東京の片隅から
目次きのうあした


2002年06月26日(水) 梅雨寒

朝から「GO, TELL ON THE MOUNTAIN」が頭の中をぐるぐる回る。黒人霊歌だ。ミッションスクールに入って最初に音楽の授業で歌った歌。日本語の歌詞では「世界に告げよ、野を越え山を越え、救いの御子は来たりましぬと」と歌う。同じ言葉を使ってもっとゆったりした賛美歌もあるのに、この高揚感は何だ。

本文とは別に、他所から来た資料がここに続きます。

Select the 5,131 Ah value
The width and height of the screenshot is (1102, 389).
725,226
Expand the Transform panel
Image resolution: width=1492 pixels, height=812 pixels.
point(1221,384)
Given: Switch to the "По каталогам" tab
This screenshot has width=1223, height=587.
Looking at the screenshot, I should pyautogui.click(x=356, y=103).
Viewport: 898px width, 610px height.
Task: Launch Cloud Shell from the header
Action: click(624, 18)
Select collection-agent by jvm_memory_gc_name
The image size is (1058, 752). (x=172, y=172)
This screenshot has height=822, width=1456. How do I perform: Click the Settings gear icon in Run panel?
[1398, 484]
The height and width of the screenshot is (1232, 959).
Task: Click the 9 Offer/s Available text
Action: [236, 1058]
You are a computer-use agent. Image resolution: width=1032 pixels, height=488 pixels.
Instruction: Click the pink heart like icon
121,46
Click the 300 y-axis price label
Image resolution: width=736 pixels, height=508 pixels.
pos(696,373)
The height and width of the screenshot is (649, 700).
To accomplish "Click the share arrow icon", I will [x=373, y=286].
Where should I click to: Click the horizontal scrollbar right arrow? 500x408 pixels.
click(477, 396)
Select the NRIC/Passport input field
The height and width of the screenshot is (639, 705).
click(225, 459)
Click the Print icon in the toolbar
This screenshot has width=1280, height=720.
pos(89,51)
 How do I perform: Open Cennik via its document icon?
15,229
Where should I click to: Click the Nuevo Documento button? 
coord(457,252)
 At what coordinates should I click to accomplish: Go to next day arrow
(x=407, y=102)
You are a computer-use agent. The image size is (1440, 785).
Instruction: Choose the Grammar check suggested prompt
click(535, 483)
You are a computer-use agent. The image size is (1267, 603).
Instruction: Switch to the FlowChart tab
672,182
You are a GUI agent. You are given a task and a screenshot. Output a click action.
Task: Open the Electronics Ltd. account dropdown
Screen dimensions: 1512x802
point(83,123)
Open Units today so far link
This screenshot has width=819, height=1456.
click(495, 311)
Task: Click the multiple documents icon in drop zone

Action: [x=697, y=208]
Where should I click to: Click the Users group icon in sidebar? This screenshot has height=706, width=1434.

新宿に出る用事があって、久しぶりに地上のホームで電車を待つ。もう蛍光灯が点いていて、屋根を支える柱と蛍光灯との間に一匹の蜘蛛が網を張っている。電車が通るたびに網が揺れるので彼の作業は遅々として進まない。こんなところまで、と思う場所にまで支えの糸を張り、寄り合わせて丈夫にし、外側から反時計回りに網の目を作っていく。と思ったら途中で逆回りしだした。単純にぐるぐる回って網を張るのではないらしい。一時通っていた教会学校で蜘蛛の研究をしている先生が「蜘蛛は枠に網を張らせて、その枠を上下逆さにすると、必ず頭を下に向ける」と教えてくれたことを思い出す。